In any case, the pseudonymised database should not be correlated with any other device identifier that the app developer possibly processes – e.g. for providing personalised app configurations that the user chooses; actually, another pseudonymisation process may occur for pseudonymising any such identifier (see Use case 1).

Use case 3: Multiple pseudonyms for the same data

A smart meter is an electrical meter that records consumption traces of a household and sends them to the corresponding electricity supplier. Such traces are being used for billing purposes by the supplier (data controller). The users (electricity consumers) are able, via a relevant mobile app, to check information on their energy usage in real time.

To alleviate privacy risks with regard to the profiling of household ’s habits (that can be derived through the smart meter’s operation) 52, one possible option could be that the supplier stores consumption traces in pseudonymised form, in a way that different pseudonyms are being assigned to each different measurement stemming from the same household (consumer). Hence, for a given consumer, his or her traces are stored under the pseudonym A in one time interval, under a different pseudonym B in the next time interval and so on. To satisfy such a property, a probabilistic encryption scheme (e.g. as described in Section 3.4) could be a possible pseudonymisation approach.
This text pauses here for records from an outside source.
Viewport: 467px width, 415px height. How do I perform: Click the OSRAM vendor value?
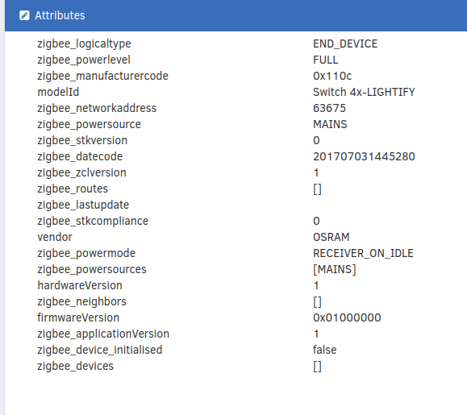331,237
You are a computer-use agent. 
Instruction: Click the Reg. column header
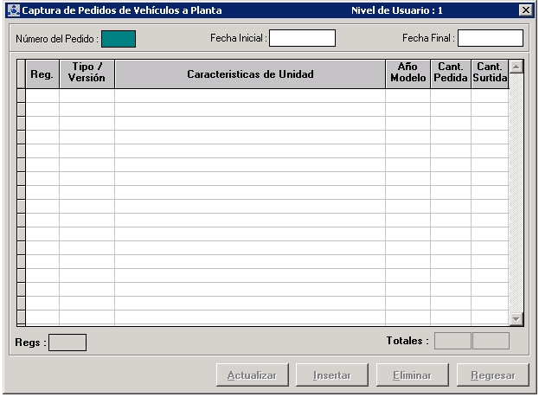pyautogui.click(x=42, y=74)
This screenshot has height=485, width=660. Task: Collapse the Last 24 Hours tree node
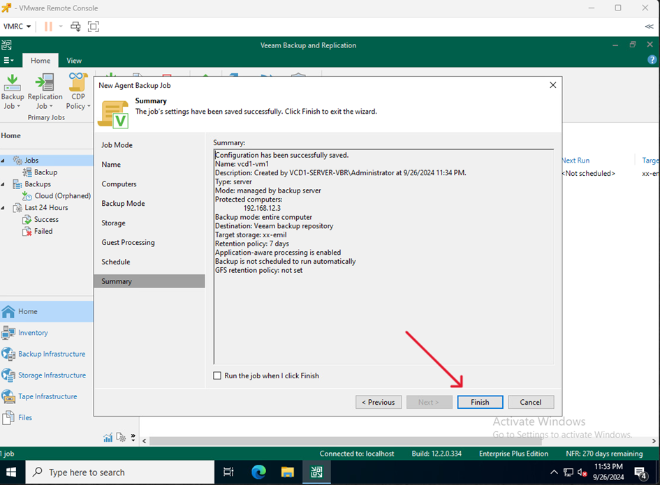pyautogui.click(x=3, y=208)
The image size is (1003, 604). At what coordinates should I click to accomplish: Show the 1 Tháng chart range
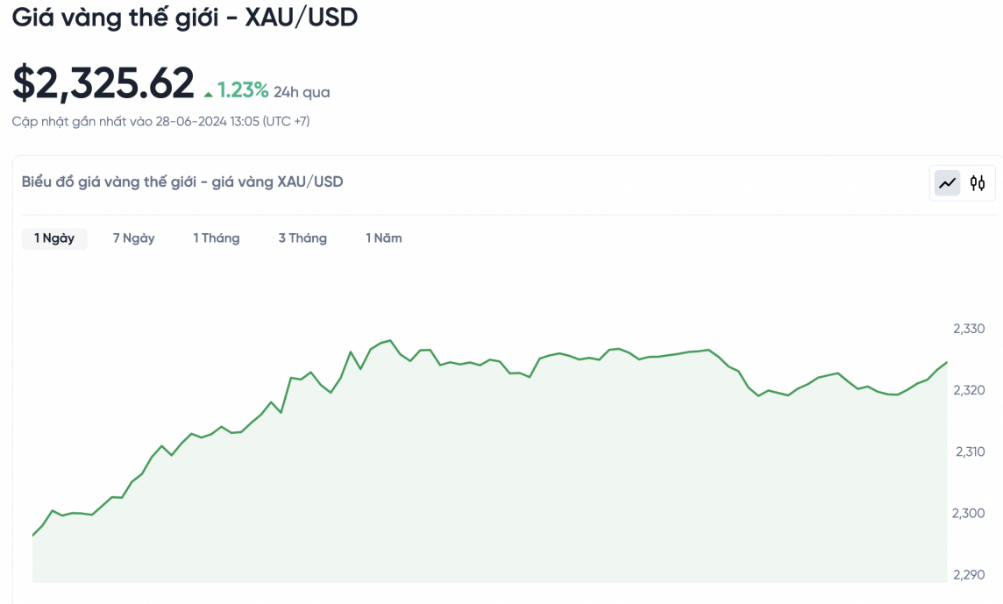[217, 238]
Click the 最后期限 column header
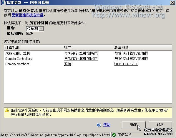The height and width of the screenshot is (138, 176). coord(142,47)
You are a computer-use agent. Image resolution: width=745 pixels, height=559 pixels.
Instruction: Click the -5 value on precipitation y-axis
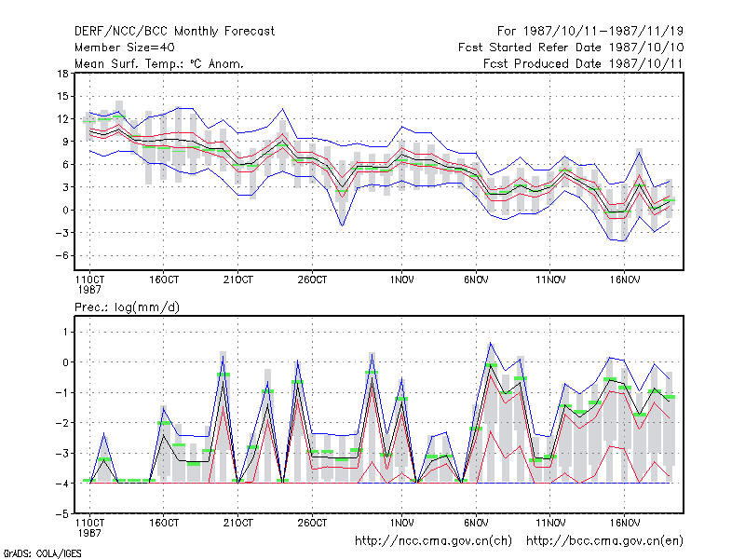[x=61, y=514]
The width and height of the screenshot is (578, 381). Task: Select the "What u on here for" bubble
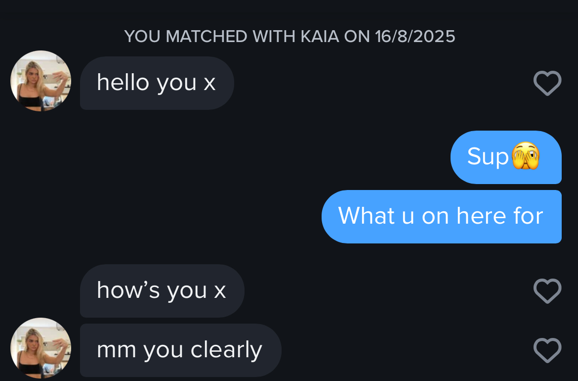pos(441,217)
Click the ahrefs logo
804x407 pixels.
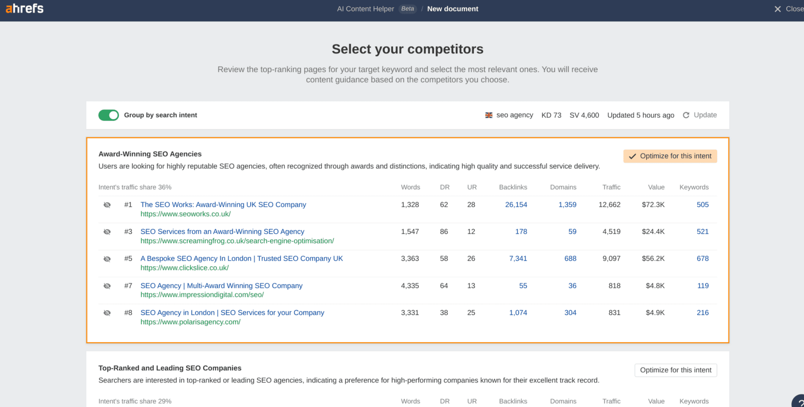(24, 8)
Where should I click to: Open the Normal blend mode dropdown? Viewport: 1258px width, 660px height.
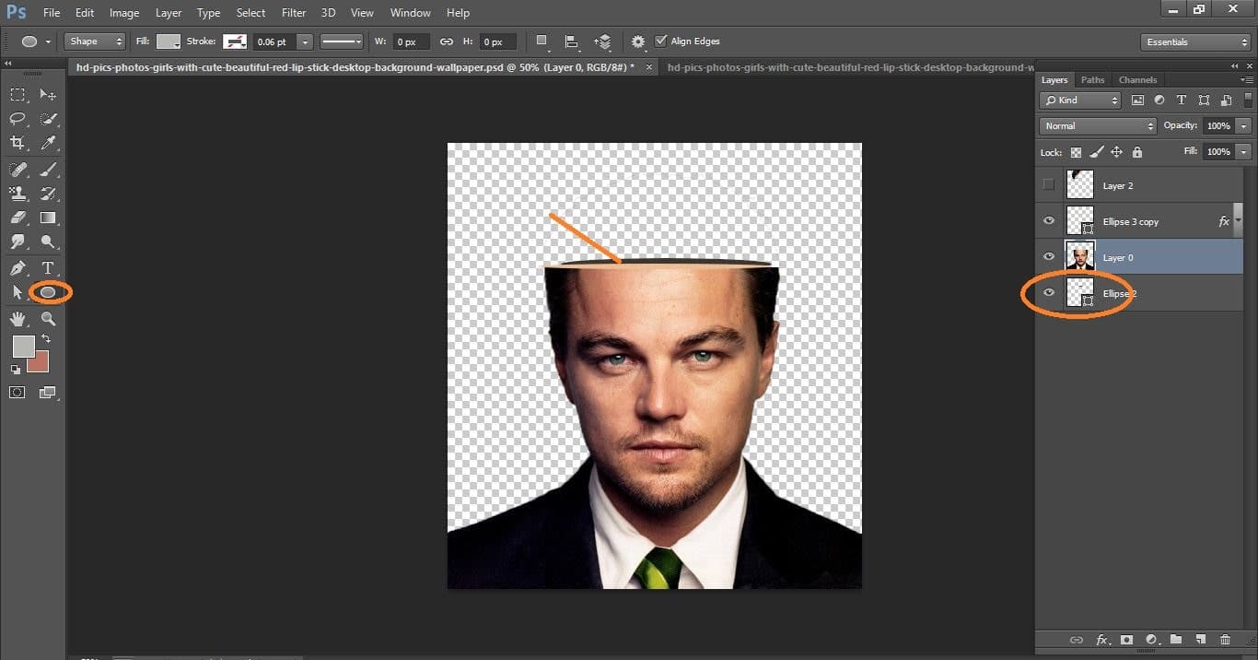1097,125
Use case 4: Local generation of pseudonyms

A smart app provides monitoring of a driver’s behavior. In particular, whenever the driver (user of the app) keeps the application active, a profiling of his/her driving habits is being built (and stored by the app provider). By default, the app provider does not associate the data with any other data of the user’s device and does not automatically send the data to any recipient. An optional function of the app, allows the user to authorize transfer of data by the app provider to affiliated insurance companies (e.g. in order for the user to get a discount rate). In the general case, although the app provider needs to be able to track the user (driver), so as to deliver the data that are relevant to him or her in his/her specific device, there is no need for the provider to know the real identity of the user. Such type of identification will only be needed whenever the user explicitly authorizes the provider to send his or her data to an insurance company.

Pseudonymisation can clearly support this scenario too. A possible data protection by design solution rests with allowing the user to generate a pseudonym in his/her device, in a way that nobody else can re-identify him/her, unless the user allows it – e.g. through appropriately encrypting user identifiers in a way that only the user has access to the decryption key (i.e. a passphrase). Of course, appropriate security mechanisms should be put in place in this approach; for instance, the secret key/passphrase should not be shipped in the app. Moreover, the pseudonym generated by the app in the users ’ device should be transmitted encrypted to the app server – e.g. via the TLS protocol – and uncorrelated from any other device identifier. Note also that there exist specialized cryptographic techniques (see Section 3.5) that allow a user to generate a pseudonym locally in his/her environment, without necessitating exchange of information with issuing parties, such that he/she can prove at any time that he/she is the owner of the pseudonym (see, e.g., [Schartner, 2005]).

4.2 Library providers

The usage of third-party libraries by mobile apps raises several privacy concerns [Grace, 2012], owing to the fact that library providers (e.g. ad providers) are able to execute code on users’ devices with the same permissions as the host applications; this in turn results in collecting personal data [ENISA, 2017]. Hence, the owners of the libraries may build detailed users profiles by combining the data they collect from different mobile apps that are using the same app. Such a threat is also known as intra-library collusion and rests with processing globally unique identifiers through different apps with (possibly) different permissions installed in the same device [ENISA, 2017] [Taylor, 2017].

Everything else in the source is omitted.